GUEST VIEW: Having Beale in our community is a right we must earn by Gary Bradford
Last month I had the honor of attending the Defense Communities National Summit in Washington, D.C., with my fellow Yuba County Supervisor, Andy Vasquez. We joined more than 800 of our country’s leaders, defense experts and decision makers to discuss what we, as a community with a military base, can do to improve the infrastructure to support our base’s missions.
Locally, Beale Air Force Base’s infrastructure and its sustainment are critical to the success of their missions and the long-term viability of the base staying in our community. This infrastructure covers everything from transportation, public safety and utilities, to affordable housing and availability of employment for military spouses. Strengthening this infrastructure can only be achieved through a partnership of military, defense communities, government and private sector.
Beale Air Force Base provides jobs, tax revenue and economic development for our region. In 2017 that total economic impact was calculated to be more than $627 million per year. But with future defense budgets in limbo and the potential for base realignments and closures, this valuable resource is not something we can take for granted. This summit made it abundantly clear that communities who support their installations fare much better than those that don’t. Having Beale in our community is a right we must earn every day.
We must work to improve the quality of our schools and ensure our community is a safe place to live on many levels. Locally, that means not only being safe from crime, but being safe from flooding and fires, safe housing, safe drinking water, reliable utilities and roads in good repair.
At the summit we learned of an exciting new federal funding source called the Defense Community Infrastructure Program (DCIP) which will provide up to 70 percent of the costs for community infrastructure projects outside of a base that provide military value to the base. The program has been established by Congress but not funded, yet, which means we have a small window of time to get our ducks in a row so we can be first in line when the funding becomes available. While the total appropriation is unknown, it was hinted at around $100 million annually. We must work closely with Beale and our local Congressman, John Garamendi, to pick the best projects that have the best chance of funding, ensure the local-match funding is available and put together project summaries.

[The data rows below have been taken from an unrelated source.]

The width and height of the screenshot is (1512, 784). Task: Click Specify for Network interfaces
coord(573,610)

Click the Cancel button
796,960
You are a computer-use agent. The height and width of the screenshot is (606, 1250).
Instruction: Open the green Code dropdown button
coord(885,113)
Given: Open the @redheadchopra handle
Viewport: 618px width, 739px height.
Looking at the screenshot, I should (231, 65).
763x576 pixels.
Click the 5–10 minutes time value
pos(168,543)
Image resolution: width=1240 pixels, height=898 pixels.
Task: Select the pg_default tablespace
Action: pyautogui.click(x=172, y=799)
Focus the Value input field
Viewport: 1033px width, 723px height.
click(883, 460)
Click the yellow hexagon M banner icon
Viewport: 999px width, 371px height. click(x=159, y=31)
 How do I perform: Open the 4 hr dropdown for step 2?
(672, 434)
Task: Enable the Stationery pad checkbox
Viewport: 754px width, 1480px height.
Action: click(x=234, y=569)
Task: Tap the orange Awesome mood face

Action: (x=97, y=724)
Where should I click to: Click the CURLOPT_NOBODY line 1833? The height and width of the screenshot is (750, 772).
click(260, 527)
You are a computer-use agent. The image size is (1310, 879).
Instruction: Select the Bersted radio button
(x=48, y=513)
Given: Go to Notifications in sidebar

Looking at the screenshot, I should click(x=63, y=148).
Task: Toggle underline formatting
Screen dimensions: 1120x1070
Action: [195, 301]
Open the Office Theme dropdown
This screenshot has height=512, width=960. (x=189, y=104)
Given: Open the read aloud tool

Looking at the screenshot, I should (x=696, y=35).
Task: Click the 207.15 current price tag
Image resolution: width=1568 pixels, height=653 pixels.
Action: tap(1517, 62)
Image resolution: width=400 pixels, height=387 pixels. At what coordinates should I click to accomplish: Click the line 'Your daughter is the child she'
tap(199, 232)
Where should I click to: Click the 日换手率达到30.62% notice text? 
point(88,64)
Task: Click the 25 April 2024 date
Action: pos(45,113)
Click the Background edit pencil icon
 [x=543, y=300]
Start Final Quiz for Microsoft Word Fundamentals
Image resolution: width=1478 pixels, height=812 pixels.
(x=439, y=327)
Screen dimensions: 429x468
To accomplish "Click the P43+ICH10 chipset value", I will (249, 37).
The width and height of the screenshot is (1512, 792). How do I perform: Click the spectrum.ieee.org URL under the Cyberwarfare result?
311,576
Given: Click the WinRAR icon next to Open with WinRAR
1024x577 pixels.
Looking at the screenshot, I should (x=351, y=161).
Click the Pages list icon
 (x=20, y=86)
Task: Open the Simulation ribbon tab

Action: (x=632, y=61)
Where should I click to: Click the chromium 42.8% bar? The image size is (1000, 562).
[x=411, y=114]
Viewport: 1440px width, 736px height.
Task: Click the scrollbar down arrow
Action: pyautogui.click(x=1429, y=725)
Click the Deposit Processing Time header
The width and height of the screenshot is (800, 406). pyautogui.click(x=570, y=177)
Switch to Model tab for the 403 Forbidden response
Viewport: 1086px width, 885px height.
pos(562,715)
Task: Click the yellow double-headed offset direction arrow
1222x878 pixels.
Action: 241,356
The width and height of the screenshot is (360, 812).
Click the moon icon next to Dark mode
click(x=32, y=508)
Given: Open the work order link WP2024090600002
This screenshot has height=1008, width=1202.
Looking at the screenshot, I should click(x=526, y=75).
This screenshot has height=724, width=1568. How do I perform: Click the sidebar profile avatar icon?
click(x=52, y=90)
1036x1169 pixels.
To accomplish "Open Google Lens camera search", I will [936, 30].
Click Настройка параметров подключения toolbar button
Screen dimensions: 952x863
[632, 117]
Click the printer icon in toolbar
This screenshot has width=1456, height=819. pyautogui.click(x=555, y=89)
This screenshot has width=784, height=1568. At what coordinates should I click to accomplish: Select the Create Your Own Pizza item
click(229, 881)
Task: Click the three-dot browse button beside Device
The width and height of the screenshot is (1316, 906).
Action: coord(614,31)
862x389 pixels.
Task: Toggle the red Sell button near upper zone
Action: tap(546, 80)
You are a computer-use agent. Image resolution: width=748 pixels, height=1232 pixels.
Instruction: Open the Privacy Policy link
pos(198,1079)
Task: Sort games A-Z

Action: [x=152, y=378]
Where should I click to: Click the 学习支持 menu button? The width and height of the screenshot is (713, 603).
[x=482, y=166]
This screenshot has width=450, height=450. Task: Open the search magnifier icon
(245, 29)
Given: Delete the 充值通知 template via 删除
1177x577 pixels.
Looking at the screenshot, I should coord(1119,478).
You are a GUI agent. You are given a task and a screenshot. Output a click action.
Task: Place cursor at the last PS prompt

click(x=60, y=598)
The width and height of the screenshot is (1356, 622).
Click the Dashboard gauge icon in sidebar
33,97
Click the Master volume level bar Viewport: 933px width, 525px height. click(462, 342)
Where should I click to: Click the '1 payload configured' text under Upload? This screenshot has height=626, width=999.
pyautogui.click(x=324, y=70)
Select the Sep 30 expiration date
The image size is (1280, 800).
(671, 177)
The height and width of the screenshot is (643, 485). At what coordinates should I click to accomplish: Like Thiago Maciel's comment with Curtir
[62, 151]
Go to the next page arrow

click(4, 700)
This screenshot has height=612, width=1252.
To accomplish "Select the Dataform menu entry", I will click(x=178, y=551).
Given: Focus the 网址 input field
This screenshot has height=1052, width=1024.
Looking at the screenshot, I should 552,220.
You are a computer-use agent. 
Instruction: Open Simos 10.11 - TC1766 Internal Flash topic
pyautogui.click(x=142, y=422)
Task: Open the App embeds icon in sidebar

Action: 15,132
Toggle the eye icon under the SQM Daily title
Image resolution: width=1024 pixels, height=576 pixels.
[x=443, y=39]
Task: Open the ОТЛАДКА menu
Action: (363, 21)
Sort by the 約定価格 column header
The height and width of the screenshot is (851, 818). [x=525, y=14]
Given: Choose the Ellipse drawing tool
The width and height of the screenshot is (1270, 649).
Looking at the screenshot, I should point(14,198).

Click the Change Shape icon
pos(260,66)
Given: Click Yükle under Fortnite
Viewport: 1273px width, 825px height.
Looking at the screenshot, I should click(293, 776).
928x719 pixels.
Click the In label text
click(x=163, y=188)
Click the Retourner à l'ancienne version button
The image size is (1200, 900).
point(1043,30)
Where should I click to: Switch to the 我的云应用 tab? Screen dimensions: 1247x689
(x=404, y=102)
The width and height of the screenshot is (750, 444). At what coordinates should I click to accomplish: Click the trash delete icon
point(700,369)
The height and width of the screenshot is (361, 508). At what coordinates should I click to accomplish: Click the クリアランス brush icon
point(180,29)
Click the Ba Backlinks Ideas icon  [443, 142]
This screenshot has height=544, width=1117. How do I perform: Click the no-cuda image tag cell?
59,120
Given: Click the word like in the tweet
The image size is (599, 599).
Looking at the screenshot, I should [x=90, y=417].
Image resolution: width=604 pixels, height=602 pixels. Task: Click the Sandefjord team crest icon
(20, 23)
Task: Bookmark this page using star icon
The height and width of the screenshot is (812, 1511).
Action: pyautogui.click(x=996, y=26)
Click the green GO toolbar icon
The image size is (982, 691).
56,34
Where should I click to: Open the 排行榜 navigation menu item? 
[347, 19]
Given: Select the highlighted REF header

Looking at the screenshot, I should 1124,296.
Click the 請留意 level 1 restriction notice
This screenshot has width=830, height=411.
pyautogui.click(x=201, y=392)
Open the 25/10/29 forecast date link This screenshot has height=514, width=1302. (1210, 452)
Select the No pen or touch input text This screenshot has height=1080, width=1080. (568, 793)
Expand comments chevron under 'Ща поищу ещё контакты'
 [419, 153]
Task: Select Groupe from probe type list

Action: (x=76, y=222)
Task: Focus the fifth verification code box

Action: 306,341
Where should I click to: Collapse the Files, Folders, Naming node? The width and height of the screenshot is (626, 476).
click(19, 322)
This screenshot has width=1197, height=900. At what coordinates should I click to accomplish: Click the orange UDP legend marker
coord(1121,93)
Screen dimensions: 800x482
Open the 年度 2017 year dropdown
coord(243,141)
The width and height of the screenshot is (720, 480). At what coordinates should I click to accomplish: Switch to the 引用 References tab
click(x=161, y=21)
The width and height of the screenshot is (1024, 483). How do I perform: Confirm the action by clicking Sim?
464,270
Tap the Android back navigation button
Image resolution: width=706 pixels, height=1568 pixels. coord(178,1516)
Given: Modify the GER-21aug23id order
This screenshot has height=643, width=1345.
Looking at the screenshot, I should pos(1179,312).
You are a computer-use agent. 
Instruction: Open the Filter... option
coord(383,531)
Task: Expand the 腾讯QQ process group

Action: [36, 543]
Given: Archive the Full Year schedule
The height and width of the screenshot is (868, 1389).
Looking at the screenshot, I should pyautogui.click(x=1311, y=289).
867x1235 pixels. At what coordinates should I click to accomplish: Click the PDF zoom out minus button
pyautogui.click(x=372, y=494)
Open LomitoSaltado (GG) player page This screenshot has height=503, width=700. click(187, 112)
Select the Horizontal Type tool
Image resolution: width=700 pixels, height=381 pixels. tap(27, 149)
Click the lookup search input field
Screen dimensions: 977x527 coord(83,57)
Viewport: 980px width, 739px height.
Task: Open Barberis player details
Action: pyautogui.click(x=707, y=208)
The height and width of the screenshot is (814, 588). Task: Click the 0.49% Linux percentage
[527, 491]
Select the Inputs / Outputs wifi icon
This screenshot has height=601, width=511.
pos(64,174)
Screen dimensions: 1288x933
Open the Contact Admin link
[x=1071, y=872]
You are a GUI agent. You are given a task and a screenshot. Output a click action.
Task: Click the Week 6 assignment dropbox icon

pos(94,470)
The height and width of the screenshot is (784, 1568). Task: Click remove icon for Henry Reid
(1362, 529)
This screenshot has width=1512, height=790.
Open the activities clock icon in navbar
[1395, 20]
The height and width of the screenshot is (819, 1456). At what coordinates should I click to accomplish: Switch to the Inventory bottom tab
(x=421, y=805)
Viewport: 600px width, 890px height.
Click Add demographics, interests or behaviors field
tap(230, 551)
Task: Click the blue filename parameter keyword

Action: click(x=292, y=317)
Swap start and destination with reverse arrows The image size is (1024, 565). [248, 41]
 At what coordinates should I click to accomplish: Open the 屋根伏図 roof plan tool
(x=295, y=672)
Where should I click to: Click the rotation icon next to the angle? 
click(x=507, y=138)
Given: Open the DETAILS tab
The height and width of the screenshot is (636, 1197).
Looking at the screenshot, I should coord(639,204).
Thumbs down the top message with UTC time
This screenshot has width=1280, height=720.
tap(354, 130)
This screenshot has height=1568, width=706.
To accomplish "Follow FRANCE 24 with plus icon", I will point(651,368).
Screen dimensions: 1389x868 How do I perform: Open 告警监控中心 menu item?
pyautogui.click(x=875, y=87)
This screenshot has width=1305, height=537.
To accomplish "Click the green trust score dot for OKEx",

Top on my list would be transportation projects, such as repaving Ostrom Road, improvements such as turn lanes on Hammonton-Smartsville Road at the intersection to the Doolittle gate, and — I know it’s a stretch for this funding source — but a new Highway 65 interchange at South Beale Road.
To start these conversations, I’ve arranged a meeting for myself, Supervisor Vasquez and our County Building and Planning Department heads to meet with key Beale staff.
You can access most of the Summit presentations on their site at www.adcsummit.org/presentations.
(Gary Bradford is the Yuba County Supervisor for District 4, covering the areas of Beale AFB, Plumas Lake, and Wheatland.)